Isaac doesn’t say anything, but he nods like he gets it. He reaches across the table and rests his hand on top of hers. The contact is pleasant, calming. She knows that he understands the loss she’s feeling, the great hole that’s been punched into her stomach and left an empty, swirling void where there used to be laughter and late night talks about trying to be a regular girl in the middle of this supernatural world they were thrust into. She can only imagine what it’s like for him. He loved her, he probably still loves her. And he had to watch her die in Scott’s arms. 

“Let’s not talk about them, okay? Let’s just eat our greasy food and talk about… something, I don’t know. I just want to be not-sad for a little while,” Lydia suggests. She’ll settle for not-sad, because she knows that it will be a while before either of them is ever really happy again. Isaac nods his agreement.

 

“I like that idea, actually. I haven’t been not sad in a long time. Let’s just be okay, just for an hour or two,” he says. Lydia smiles at him and he returns it, squeezes her hand. Amelia returns with a tray full of food and Isaac lets go of her hand. She places it on the table in front of them. She asks if they need anything else, and then disappears back into the kitchen. Lydia wonders absently if she’s the one who cooked their food. She and Isaac dig into their burgers and fries, eating in amiable silence for a while. 

 

“So,” he says, and wipes his mouth with a napkin.

 

“So…” she replies. She tries to look anywhere but at him. The salt shaker two tables over suddenly seems fascinating in the awkward silence hanging between them.

 

“You know, I’m not very good at this whole “okay” thing,” he laughs nervously. An almost hysterical giggle bubbles out of her.

 

“Me either. Maybe we should talk about the things we remember from the okay times,” she says. He chuckles and nods. “When I was really little, around seven or eight I think, my grandmother read me The Little mermaid. Not the Disney version, the original one where she has to choose between killing her prince or becoming seafoam. And after that, I wouldn’t let anyone call me anything but Ariel for like, a year. I actually had a costume that I wore for about three months after Halloween. I wore it to school and everything. Drove my parents crazy. But my grandmother loved it. She loved me.” 

 

She holds back the other part of that story, that the first day she wore the costume to school, all of her classmates had laughed at her but Stiles. He had looked at her in amazement and asked if she really was a mermaid, to which she haughtily replied “Of course.” And that day it was the beginning of the end for them, even if she didn’t know it then.

 

“When I was seven my mother died and my father locked me in the old freezer in the basement,” Isaac blurts. Lydia’s chest tightens. She’d known Isaac’s father used to hit him but this...this is unreal. She reaches across the table and takes his hand. “Sorry,” he says quickly. “I did tell you I’m not good at okay,” he smiles weakly.

 

“Isaac… I’m so sor-” she starts.

 

“Please don’t say you’re sorry,” he cuts her off. “I’ve hear that too many times. It’s done. It’s over. He’s dead, and I never have to see him again. Ever. It’s over.” Lydia squeezes his hand tightly.
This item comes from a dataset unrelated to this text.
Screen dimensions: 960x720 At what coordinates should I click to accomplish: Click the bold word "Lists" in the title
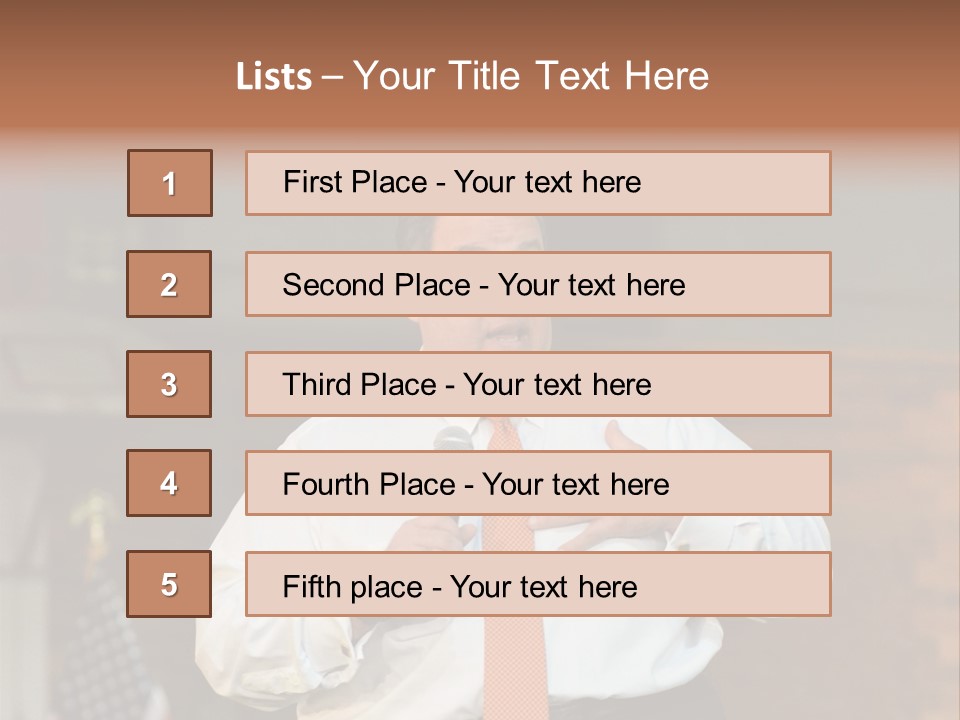pyautogui.click(x=274, y=77)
“Maybe… maybe we should try not being us for a little while. We can pretend to be okay people. People who don’t know about werewolves, and who don’t literally leave trails of bodies, and have dead friends. Maybe that’s how we can be okay for a little while,” she suggests. 

“Yeah, okay,” Isaac says. They sit in silence for a minute. “So, if we’re these normal, okay people, what are our names? And what are we doing here at,” he checks his watch, “Three thirty in the morning on a school night?” Lydia smiles. She hums in thought for a moment then grins. 

 

“Well, my name is Ariel, of course.” She says coyly. 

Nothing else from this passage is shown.